* Begin *

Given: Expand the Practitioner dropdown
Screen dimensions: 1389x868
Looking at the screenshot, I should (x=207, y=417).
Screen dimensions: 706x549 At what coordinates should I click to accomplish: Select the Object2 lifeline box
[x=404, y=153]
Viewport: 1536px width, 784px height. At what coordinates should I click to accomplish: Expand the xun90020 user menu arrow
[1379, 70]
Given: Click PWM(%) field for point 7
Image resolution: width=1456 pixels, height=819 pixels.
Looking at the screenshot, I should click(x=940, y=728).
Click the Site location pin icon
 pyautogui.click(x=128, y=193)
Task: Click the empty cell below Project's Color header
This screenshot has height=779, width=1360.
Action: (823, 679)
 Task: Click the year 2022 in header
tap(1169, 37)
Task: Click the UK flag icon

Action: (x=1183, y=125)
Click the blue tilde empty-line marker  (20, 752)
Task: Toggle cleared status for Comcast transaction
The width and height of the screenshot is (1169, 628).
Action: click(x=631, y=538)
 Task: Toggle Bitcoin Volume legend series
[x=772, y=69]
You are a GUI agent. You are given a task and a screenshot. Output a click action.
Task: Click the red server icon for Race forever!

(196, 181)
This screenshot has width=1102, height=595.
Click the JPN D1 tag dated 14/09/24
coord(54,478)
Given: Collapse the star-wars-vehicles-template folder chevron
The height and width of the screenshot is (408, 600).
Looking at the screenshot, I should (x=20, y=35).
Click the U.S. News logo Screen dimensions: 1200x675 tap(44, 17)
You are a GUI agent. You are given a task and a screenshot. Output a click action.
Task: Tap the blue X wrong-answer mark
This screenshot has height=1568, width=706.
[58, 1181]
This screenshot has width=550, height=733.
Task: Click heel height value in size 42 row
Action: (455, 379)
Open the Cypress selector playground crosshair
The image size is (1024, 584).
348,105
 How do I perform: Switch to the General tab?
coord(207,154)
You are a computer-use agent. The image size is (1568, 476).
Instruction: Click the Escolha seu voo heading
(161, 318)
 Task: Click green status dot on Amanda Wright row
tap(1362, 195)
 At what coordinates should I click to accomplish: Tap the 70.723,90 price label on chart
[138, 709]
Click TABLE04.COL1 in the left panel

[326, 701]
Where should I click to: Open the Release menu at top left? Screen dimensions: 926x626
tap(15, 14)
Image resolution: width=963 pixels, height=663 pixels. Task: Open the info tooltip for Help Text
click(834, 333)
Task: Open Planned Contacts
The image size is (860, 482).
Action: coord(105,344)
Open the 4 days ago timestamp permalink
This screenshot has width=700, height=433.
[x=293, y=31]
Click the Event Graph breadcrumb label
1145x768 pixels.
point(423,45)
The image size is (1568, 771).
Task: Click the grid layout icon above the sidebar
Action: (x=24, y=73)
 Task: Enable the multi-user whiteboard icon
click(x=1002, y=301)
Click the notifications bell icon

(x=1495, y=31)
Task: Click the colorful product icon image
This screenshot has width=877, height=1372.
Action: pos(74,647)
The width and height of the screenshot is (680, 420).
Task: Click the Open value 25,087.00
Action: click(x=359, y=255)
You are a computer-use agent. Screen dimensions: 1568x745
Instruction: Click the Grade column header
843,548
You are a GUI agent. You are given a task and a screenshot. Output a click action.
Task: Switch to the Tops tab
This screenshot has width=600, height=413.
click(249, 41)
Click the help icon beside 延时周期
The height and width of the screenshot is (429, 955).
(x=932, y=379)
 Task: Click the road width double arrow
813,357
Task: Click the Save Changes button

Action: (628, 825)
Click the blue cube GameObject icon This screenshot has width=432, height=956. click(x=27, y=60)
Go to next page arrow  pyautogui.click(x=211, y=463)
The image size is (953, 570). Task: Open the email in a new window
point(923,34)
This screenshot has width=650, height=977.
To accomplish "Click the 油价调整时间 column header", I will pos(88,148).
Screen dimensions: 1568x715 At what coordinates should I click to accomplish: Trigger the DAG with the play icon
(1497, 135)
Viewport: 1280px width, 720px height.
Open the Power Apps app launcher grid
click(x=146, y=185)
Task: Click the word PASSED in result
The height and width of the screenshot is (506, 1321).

* End *

> AIM
Which lines in the records above contain the string "user"? Pick out each one and copy it in full, counting only matches with the same letter case.

> ANSWER FOR THIS EXERCISE
Viewport: 1536px width, 784px height. At what coordinates should I click to accomplish: Expand the xun90020 user menu arrow
 Task: Enable the multi-user whiteboard icon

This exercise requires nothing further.